Pixel coordinate grounding data
——

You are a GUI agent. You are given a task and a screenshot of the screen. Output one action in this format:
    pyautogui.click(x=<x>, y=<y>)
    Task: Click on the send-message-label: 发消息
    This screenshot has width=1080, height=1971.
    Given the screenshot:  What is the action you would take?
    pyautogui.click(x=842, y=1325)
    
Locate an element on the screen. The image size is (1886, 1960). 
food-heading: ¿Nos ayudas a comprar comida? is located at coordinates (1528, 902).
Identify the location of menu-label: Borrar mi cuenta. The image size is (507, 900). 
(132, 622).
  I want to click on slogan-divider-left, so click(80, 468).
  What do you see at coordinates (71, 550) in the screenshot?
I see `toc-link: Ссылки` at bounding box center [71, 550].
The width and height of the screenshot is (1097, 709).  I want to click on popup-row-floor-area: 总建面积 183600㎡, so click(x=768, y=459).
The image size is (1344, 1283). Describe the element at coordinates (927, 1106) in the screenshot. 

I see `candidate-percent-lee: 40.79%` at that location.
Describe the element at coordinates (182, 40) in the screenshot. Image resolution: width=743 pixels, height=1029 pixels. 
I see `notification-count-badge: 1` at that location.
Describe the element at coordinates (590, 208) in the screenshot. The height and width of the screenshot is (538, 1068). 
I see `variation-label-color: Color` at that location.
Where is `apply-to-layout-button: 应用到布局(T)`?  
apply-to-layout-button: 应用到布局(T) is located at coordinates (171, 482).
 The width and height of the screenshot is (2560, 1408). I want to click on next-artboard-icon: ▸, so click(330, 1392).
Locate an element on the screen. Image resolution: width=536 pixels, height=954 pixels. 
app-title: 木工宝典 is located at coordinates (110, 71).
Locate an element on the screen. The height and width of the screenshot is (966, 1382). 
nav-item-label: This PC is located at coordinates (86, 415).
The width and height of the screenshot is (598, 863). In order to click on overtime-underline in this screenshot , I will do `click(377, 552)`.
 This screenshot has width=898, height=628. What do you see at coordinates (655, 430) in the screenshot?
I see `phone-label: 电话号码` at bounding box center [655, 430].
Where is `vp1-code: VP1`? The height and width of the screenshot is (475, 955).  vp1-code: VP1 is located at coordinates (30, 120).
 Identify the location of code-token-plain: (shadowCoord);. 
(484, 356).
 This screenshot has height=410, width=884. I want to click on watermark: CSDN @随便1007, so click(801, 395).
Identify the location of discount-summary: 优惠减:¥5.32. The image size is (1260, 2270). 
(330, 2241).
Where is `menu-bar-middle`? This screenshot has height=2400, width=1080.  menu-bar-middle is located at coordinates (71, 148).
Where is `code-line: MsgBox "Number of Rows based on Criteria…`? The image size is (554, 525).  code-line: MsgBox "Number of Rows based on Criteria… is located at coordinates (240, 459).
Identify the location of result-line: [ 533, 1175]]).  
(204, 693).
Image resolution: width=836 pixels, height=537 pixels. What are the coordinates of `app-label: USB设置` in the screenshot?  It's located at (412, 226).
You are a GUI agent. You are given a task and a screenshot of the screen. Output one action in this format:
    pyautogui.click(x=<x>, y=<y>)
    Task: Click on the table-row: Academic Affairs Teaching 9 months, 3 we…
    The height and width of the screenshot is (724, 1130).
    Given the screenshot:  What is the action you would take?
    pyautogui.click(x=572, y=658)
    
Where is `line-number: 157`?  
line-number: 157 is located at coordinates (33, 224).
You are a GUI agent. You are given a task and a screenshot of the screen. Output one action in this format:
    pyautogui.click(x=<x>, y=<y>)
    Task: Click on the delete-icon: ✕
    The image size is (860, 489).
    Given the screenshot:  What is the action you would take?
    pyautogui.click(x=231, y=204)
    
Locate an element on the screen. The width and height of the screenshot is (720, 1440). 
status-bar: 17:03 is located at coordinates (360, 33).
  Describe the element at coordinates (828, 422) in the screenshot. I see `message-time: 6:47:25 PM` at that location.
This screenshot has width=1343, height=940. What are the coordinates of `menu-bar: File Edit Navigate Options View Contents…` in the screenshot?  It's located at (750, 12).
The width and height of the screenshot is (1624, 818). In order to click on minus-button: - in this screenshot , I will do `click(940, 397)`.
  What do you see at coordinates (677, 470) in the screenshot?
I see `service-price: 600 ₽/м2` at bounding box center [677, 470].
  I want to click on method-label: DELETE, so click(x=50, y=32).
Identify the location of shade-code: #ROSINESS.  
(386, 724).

——

### BRIEF
Write out all of the material above line for line, with nothing changed.

### RESULT BELOW
You are a GUI agent. You are given a task and a screenshot of the screen. Output one action in this format:
    pyautogui.click(x=<x>, y=<y>)
    Task: Click on the send-message-label: 发消息
    This screenshot has width=1080, height=1971.
    Given the screenshot:  What is the action you would take?
    pyautogui.click(x=842, y=1325)
    
Locate an element on the screen. The image size is (1886, 1960). 
food-heading: ¿Nos ayudas a comprar comida? is located at coordinates (1528, 902).
Identify the location of menu-label: Borrar mi cuenta. The image size is (507, 900). 
(132, 622).
  I want to click on slogan-divider-left, so click(80, 468).
  What do you see at coordinates (71, 550) in the screenshot?
I see `toc-link: Ссылки` at bounding box center [71, 550].
The width and height of the screenshot is (1097, 709).  I want to click on popup-row-floor-area: 总建面积 183600㎡, so click(x=768, y=459).
The image size is (1344, 1283). Describe the element at coordinates (927, 1106) in the screenshot. 

I see `candidate-percent-lee: 40.79%` at that location.
Describe the element at coordinates (182, 40) in the screenshot. Image resolution: width=743 pixels, height=1029 pixels. 
I see `notification-count-badge: 1` at that location.
Describe the element at coordinates (590, 208) in the screenshot. The height and width of the screenshot is (538, 1068). 
I see `variation-label-color: Color` at that location.
Where is `apply-to-layout-button: 应用到布局(T)`?  
apply-to-layout-button: 应用到布局(T) is located at coordinates (171, 482).
 The width and height of the screenshot is (2560, 1408). I want to click on next-artboard-icon: ▸, so click(330, 1392).
Locate an element on the screen. Image resolution: width=536 pixels, height=954 pixels. 
app-title: 木工宝典 is located at coordinates (110, 71).
Locate an element on the screen. The height and width of the screenshot is (966, 1382). 
nav-item-label: This PC is located at coordinates (86, 415).
The width and height of the screenshot is (598, 863). In order to click on overtime-underline in this screenshot , I will do `click(377, 552)`.
 This screenshot has width=898, height=628. What do you see at coordinates (655, 430) in the screenshot?
I see `phone-label: 电话号码` at bounding box center [655, 430].
Where is `vp1-code: VP1`? The height and width of the screenshot is (475, 955).  vp1-code: VP1 is located at coordinates (30, 120).
 Identify the location of code-token-plain: (shadowCoord);. 
(484, 356).
 This screenshot has height=410, width=884. I want to click on watermark: CSDN @随便1007, so click(801, 395).
Identify the location of discount-summary: 优惠减:¥5.32. The image size is (1260, 2270). 
(330, 2241).
Where is `menu-bar-middle`? This screenshot has height=2400, width=1080.  menu-bar-middle is located at coordinates (71, 148).
Where is `code-line: MsgBox "Number of Rows based on Criteria…`? The image size is (554, 525).  code-line: MsgBox "Number of Rows based on Criteria… is located at coordinates (240, 459).
Identify the location of result-line: [ 533, 1175]]).  
(204, 693).
Image resolution: width=836 pixels, height=537 pixels. What are the coordinates of `app-label: USB设置` in the screenshot?  It's located at (412, 226).
You are a GUI agent. You are given a task and a screenshot of the screen. Output one action in this format:
    pyautogui.click(x=<x>, y=<y>)
    Task: Click on the table-row: Academic Affairs Teaching 9 months, 3 we…
    The height and width of the screenshot is (724, 1130).
    Given the screenshot:  What is the action you would take?
    pyautogui.click(x=572, y=658)
    
Where is `line-number: 157`?  
line-number: 157 is located at coordinates (33, 224).
You are a GUI agent. You are given a task and a screenshot of the screen. Output one action in this format:
    pyautogui.click(x=<x>, y=<y>)
    Task: Click on the delete-icon: ✕
    The image size is (860, 489).
    Given the screenshot:  What is the action you would take?
    pyautogui.click(x=231, y=204)
    
Locate an element on the screen. The width and height of the screenshot is (720, 1440). 
status-bar: 17:03 is located at coordinates (360, 33).
  Describe the element at coordinates (828, 422) in the screenshot. I see `message-time: 6:47:25 PM` at that location.
This screenshot has width=1343, height=940. What are the coordinates of `menu-bar: File Edit Navigate Options View Contents…` in the screenshot?  It's located at (750, 12).
The width and height of the screenshot is (1624, 818). In order to click on minus-button: - in this screenshot , I will do `click(940, 397)`.
  What do you see at coordinates (677, 470) in the screenshot?
I see `service-price: 600 ₽/м2` at bounding box center [677, 470].
  I want to click on method-label: DELETE, so click(x=50, y=32).
Identify the location of shade-code: #ROSINESS.  
(386, 724).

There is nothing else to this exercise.